Search Unity

Question Optimized rendering of specific known GameObject

Discussion in 'Universal Render Pipeline' started by TheoKiloo, Aug 8, 2022.

  1. TheoKiloo

    TheoKiloo

    Joined:
    Dec 5, 2016
    Posts:
    10
    I am working on a custom render feature that will allow rendering 3D objects within UI-defined RectTransforms with per-object customization.

    The current setup is working, but I'd like to optimize the performance to improve scalability when using many images at the same time.

    upload_2022-8-8_14-55-16.png

    In simple terms, my current setup is as follows:

    1. Find all active 3D images.
    2. Change all the model instances to be on a "NoRender" layer.
    3. For each of the images:
    a. Mask the area: draw a stencil-only pass of a quad that matches the RectTransform rect.
    b. Change the layer of the relevant model instance to be a "CustomRender" layer.
    c. Apply custom settings.
    d. Cull the visible geometry (filtering for "CustomRender" layer).
    e. Draw opaque renderers.
    f. Draw transparent renderers.
    g. Unmask the area: draw a stencil-zero'ing pass using the data from step a.
    h. Revert layer modification, camera settings, etc.

    When profiling, I see that the culling takes up ~35% of the render time, which seems like an obvious candidate for optimization, especially since I already know which objects to render.
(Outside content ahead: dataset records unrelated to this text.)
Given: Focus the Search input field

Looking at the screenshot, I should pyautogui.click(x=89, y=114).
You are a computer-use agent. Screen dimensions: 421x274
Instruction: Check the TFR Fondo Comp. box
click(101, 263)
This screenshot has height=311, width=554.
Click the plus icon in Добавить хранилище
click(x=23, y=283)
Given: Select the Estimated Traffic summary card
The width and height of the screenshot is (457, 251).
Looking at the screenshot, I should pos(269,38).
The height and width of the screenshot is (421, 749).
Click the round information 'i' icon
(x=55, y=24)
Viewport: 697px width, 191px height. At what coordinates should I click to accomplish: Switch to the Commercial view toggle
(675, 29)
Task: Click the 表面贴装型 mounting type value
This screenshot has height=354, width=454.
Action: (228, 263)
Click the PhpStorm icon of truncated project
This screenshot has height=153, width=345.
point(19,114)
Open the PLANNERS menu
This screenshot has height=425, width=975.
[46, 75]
    I am currently using ScriptableRenderContext.DrawRenderers to render objects in steps e and f, as it seemed to be the simplest way of rendering the hierarchy. Unfortunately it requires a
    CullingResults
    struct, which I haven't been able to customize with a known list of objects.

    Is there any other approach that I can use instead?
     
    Tartiflette likes this.
  2. DevDunk

    DevDunk

    Joined:
    Feb 13, 2020
    Posts:
    5,048
    Have you looked into URP's renderobjects using stencil?
    It is a bit less scalable maybe (unless if the viewing angle always is straight on, then you can use 1 stensil override)
     
  3. TheoKiloo

    TheoKiloo

    Joined:
    Dec 5, 2016
    Posts:
    10
    Not entirely sure what kind of stencil setup you're thinking of. Could you elaborate a bit? My custom render feature mostly builds upon the RenderObjects code, and I do use the stencil already in order to draw only the masked area (stencil id 1, comp equals, pass keep).
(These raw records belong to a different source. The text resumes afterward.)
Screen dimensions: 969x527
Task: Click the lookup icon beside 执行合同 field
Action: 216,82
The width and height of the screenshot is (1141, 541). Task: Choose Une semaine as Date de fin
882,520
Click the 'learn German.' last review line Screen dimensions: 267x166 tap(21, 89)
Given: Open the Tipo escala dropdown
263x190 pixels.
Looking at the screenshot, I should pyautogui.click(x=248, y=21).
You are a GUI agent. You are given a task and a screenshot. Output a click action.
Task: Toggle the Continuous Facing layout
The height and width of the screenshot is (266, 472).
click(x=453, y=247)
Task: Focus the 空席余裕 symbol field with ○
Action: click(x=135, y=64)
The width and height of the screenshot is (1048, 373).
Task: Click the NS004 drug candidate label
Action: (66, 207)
    The system would need to handle a highly flexible amount of 3D objects, so I would not be able to just add separate layers for each image either.
     
  4. DevDunk

    DevDunk

    Joined:
    Feb 13, 2020
    Posts:
    5,048
    Stuff like this is how I made portals in my AR project. Seems like it would work here as well:

     
  5. TheoKiloo

    TheoKiloo

    Joined:
    Dec 5, 2016
    Posts:
    10
    In essence, placing the 3D objects in the right spot, write the stenciled area and then do a single cull/render pass for all 3D objects?
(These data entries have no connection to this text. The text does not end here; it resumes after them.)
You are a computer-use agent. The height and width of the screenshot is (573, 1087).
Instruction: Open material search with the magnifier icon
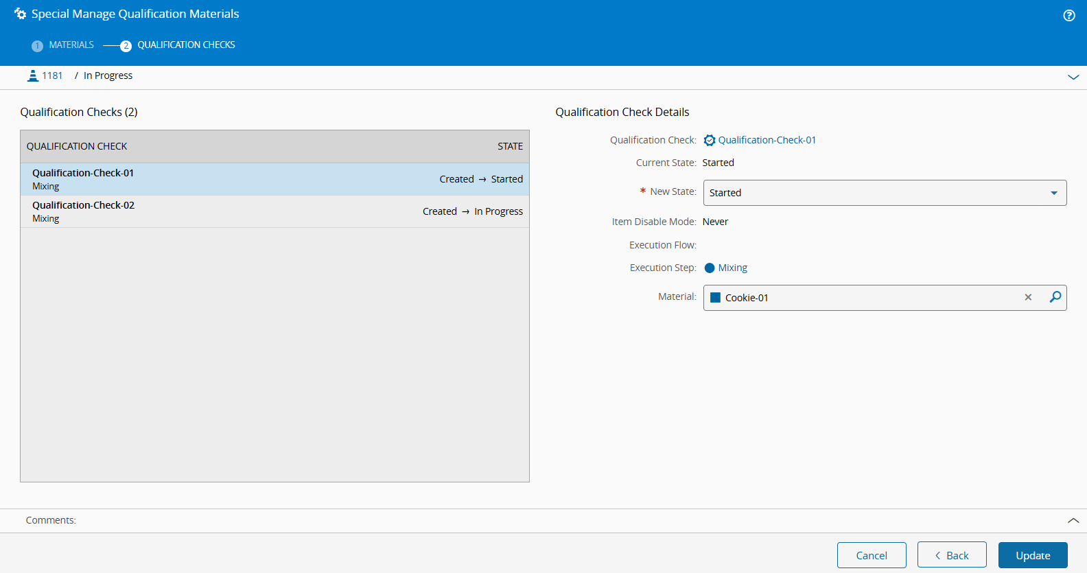tap(1055, 297)
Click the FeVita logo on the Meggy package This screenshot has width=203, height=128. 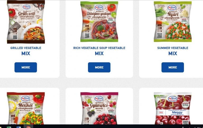(172, 99)
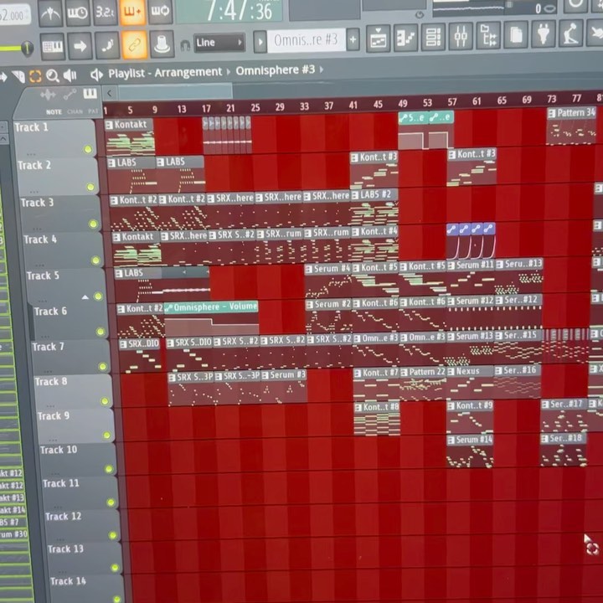Open the Mixer from the toolbar

460,37
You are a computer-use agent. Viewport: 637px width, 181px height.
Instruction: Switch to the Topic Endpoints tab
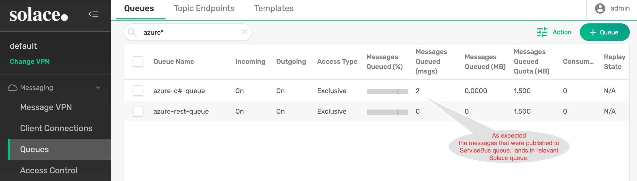[x=204, y=8]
    Unfortunately I don't think this approach will work. The rendered gameobjects would appear in other images' masked area due to the stencil value. Each image should only be allowed to render the assigned gameobject.

    upload_2022-8-9_15-54-1.png

    In addition to that, the camera can also be customized for each object, with each image having custom projection matrices (based on the center of the image, instead of the center of the screen).

    There might be a slight optimization possible in terms of incrementing the stencil id per-image instead of having an unmask pass, but that puts a limit to how many images can be on the screen at any given time, and it doesn't seem like the unmasking is what's making it expensive.
     
  6. TheoKiloo

    TheoKiloo

    Joined:
    Dec 5, 2016
    Posts:
    10
    I've found an optimization that has provided a very nice performance boost. It does introduce a limitation of 32 active 3D elements at a time, but that's good enough for my intended purpose.

    The change I've done is to eliminate the per-image cull and instead perform a single cull operation where all the objects of the visible images are active at the same time. Before culling, I find all the child renderers for each individual image and assign an incrementing mask value to their renderingLayerMask (all objects in Image1 is assigned 1 << 0, Image2 is 1 << 1, Image3 is 1 << 2 and so on).

    Then before calling
    context.DrawRenderers
    I make sure to update the
    FilteringSettings.renderingLayerMask to match the value of the image I'm rendering. This is a much cheaper way of rendering only certain objects rather than doing a full cull operation.

    After rendering the objects, I then set their renderingLayerMask back to 0, to ensure subsequent cameras don't catch the same objects.

    It's worth mentioning that I've also changed the recursive layer assignment to only affect GameObjects with renderers, but it doesn't seem like it had a big impact on performance.

    If more than 32 images are needed, I believe it should be possible to loop this entire operation so another culling operation would be performed, but I'll leave that problem for future me.
     
    dylannorth and DevDunk like this.